(Updates to add food security outlook in fifth graph.)
Feb. 17 (Bloomberg) -- South Sudan faces a grain shortfall of 470,000 metric tons this year, close to half the country’s total consumption, that will make more people food insecure, the United Nations’ Food and Agriculture Organization forecast.
Cereal output in 2011 fell 19 percent to 562,600 tons, hurt by a dry period that started in June before the return of more normal rainfall at the end of July, the Rome-based FAO wrote in an e-mailed statement today.
South Sudan declared independence from northern neighbor Sudan on July 9, and the countries this month signed a non- aggression pact aimed at preventing cross-border clashes. Trade restrictions between the two nations have “significantly” cut availability of food commodities, the UN agency said.
“Civil insecurity, in the form of armed cattle rustling, inter and intra-communal conflict and militia attacks continue to hamper the country’s production capacity, particularly limiting the potential expansion of cropped area,” the FAO said.
The FAO estimates 4.7 million people in South Sudan will be food insecure this year, from 3.3 million last year, while those who may be “severely food insecure” could climb to 1 million from 900,000 in 2011. A decline for the South Sudanese pound and rising fuel costs lifted food expenses last year, the FAO said.

________________

**Brief 1**
According to the South Sudan grain report, how many people does the FAO estimate will be food insecure in South Sudan this year?
**Brief 2**
Write the next paragraph of the South Sudan grain shortfall report, following on from its final sentence.

________________

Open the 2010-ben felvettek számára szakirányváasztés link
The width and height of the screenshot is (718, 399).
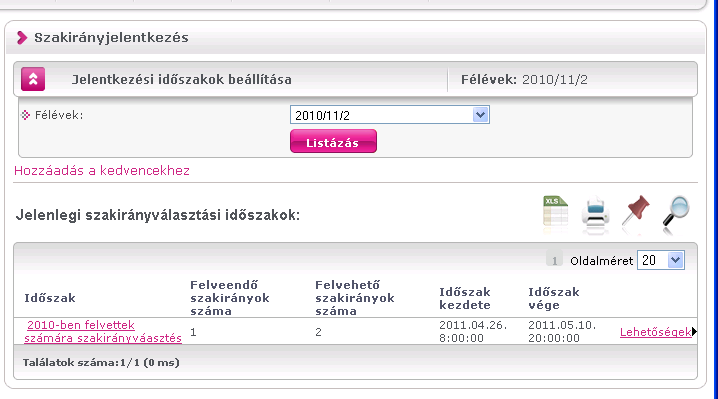click(103, 332)
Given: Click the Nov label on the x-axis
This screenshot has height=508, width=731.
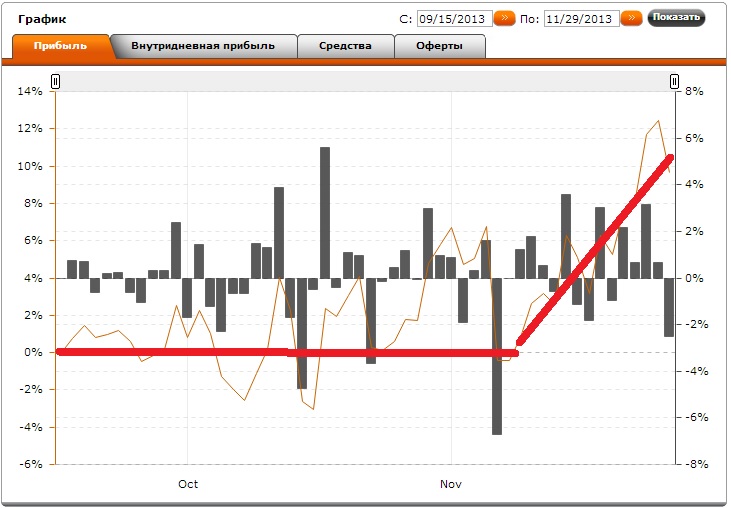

________________

**Task output 1**
4.7 million people, up from 3.3 million last year.

**Task output 2**
The FAO estimated as much as 185,000 tons of food will be needed to help the most food-insecure households, children, refugees and people returning to the country. The organization said it is supporting distribution of livestock vaccines, fishing equipment, vegetable seeds and tools to help long-term development in South Sudan.
As an emergency measure, the FAO said it will provide vaccines and antibiotics to prevent the spread of animal disease, treating as many as 100,000 animals over the space of a month.
“These people are pastoralists, or herders,” Nimaya Mogga, livestock officer at the FAO, was cited as saying in the statement. “These cattle are their livelihood. Without them, they have nothing.”